As this is a very technical article, I would not recommend reading it. I do think, however, that their findings are important to understand. Too many historical thinkers assume that human genetic evolution ended thousands of years ago, so they do not factor biology into their theories of why human societies changed.
- Human genes have undergone significant selection over the last 10,000 years.
- The amount and direction vary by region.
- The genetic changes substantially postdate the pre-historic migrations separated the populations.

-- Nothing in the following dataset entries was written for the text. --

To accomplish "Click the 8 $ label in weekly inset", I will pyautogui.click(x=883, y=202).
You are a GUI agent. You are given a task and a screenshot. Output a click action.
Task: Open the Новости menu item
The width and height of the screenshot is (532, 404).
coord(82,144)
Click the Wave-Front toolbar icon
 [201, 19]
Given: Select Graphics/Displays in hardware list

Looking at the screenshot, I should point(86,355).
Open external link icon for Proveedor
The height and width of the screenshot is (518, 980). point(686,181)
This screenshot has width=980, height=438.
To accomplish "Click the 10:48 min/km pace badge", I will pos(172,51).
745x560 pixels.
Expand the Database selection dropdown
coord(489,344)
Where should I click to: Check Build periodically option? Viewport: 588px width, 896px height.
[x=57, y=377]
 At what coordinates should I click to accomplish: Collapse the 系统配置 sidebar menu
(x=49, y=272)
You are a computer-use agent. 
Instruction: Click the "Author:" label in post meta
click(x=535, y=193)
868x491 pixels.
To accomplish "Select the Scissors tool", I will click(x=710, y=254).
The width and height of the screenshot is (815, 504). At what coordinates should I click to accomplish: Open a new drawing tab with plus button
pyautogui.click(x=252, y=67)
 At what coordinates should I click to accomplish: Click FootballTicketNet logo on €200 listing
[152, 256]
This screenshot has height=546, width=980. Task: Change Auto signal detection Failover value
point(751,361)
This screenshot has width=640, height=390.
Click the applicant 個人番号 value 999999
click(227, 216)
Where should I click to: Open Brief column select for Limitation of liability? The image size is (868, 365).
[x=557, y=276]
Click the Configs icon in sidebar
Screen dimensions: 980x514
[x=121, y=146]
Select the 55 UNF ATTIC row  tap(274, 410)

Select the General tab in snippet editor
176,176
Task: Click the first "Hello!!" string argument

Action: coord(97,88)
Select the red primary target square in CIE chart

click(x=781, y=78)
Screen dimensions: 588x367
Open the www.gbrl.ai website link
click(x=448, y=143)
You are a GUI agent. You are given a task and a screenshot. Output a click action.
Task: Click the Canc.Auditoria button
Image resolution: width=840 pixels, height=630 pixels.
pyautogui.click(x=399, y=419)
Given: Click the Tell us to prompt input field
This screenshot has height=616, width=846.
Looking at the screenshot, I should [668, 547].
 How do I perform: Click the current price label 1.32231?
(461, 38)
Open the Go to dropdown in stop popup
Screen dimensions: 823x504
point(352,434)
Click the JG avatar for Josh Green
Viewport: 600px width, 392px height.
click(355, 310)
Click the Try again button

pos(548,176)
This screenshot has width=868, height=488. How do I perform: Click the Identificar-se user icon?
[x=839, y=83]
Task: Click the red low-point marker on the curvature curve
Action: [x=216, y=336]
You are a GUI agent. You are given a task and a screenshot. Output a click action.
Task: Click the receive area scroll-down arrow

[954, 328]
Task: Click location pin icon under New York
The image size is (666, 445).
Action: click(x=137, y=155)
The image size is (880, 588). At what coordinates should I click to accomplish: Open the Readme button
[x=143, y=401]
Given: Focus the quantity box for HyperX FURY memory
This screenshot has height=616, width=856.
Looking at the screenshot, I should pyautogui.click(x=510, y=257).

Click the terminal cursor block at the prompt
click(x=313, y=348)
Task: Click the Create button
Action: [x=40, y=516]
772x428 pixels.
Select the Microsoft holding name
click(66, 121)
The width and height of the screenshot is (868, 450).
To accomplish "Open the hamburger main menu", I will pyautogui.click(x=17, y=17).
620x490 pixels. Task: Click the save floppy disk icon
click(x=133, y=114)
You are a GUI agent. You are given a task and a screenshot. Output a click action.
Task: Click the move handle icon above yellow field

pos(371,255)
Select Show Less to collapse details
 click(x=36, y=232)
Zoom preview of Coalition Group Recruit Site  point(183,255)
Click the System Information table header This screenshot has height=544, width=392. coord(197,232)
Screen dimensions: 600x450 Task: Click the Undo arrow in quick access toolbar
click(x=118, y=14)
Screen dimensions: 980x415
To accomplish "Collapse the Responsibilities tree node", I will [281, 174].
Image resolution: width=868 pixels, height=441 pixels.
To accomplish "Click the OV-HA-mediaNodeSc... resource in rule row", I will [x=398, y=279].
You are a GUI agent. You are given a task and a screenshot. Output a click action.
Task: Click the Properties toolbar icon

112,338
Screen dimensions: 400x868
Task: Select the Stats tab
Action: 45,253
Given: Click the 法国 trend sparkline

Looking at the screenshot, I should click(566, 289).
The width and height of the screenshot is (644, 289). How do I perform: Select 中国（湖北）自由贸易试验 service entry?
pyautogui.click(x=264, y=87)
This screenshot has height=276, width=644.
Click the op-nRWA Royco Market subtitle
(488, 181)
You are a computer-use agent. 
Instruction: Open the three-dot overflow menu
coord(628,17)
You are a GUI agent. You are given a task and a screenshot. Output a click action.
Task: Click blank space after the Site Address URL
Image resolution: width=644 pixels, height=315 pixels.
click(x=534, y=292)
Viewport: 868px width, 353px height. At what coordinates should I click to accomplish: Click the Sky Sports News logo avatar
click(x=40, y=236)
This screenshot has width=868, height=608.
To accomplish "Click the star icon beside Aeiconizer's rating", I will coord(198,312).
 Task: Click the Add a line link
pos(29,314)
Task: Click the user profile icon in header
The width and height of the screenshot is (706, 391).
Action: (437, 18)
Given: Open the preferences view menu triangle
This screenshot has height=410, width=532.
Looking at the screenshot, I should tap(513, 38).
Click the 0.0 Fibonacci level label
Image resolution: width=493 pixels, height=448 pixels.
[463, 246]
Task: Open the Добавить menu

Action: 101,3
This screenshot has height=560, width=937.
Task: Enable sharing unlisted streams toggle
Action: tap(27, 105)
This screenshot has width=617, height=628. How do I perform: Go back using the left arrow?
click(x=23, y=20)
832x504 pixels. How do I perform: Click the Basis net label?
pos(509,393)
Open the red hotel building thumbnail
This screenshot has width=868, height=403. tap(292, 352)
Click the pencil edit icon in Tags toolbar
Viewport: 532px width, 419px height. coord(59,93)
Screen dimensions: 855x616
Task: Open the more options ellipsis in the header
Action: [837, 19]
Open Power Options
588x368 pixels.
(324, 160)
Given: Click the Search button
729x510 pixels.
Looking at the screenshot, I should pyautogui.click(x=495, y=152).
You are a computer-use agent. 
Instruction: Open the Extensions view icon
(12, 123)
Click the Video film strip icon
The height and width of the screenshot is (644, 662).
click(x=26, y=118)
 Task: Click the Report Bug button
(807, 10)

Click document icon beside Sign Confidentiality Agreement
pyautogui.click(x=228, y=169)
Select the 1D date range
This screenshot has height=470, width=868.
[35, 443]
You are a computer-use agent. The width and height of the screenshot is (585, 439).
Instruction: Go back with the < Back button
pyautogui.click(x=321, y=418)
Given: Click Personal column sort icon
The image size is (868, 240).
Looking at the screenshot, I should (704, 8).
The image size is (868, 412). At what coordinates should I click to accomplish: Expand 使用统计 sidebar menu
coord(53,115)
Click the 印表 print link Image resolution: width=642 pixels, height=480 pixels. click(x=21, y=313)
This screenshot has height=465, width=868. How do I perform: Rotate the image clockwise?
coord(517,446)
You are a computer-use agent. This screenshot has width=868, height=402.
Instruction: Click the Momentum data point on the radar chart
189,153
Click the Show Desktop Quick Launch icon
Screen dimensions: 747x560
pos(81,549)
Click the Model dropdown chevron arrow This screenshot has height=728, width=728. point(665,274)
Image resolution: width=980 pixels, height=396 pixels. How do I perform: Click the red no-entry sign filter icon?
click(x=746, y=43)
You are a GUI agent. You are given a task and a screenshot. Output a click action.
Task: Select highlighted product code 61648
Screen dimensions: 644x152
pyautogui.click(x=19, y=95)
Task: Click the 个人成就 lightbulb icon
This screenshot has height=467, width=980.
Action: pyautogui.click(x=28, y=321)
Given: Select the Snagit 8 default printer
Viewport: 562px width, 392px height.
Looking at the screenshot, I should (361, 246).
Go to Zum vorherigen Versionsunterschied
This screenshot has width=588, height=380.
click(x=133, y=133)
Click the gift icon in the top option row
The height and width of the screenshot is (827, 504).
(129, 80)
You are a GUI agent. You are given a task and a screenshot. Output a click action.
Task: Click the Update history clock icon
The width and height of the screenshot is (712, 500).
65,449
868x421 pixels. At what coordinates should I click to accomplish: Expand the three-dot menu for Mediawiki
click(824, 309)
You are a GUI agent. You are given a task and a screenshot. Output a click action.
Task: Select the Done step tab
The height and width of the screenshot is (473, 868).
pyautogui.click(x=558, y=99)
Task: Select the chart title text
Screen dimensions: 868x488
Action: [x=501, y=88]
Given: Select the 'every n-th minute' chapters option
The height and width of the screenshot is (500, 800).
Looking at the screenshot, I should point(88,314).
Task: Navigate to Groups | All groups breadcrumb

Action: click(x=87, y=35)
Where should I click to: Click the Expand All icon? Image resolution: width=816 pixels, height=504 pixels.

Important Quotes from Article
The identification of signals of very recent positive selection provides information about the adaptation of modern humans to local conditions. We report here on a genome-wide scan for signals of very recent positive selection in favor of variants that have not yet reached fixation. We describe a new analytical method for scanning single nucleotide polymorphism (SNP) data for signals of recent selection, and apply this to data from the International HapMap Project. In all three continental groups we find widespread signals of recent positive selection. Most signals are region-specific, though a significant excess are shared across groups.
In summary, the selection events that we detect are generally very recent, substantially postdating the separation times of these populations, and falling mainly within the agricultural phase of human evolution.
These selective events are generally very recent, falling mainly within the Holocene era, and substantially postdating the separation of the three populations. Selective sweeps in Yoruba tend to be narrower and apparently older than in the non-African populations.
The tremendous shifts experienced by modern human populations in habitats, food sources, population densities, and pathogen exposures have surely led to direct selection pressures on medically relevant phenotypes. At least three of the regions that we identified as targets of selection have previously been associated with complex phenotypes, including CYP3A5 (salt-sensitive hypertension), ADH (alcoholism susceptibility), and the 17q21 inversion (recombination rates and fertility)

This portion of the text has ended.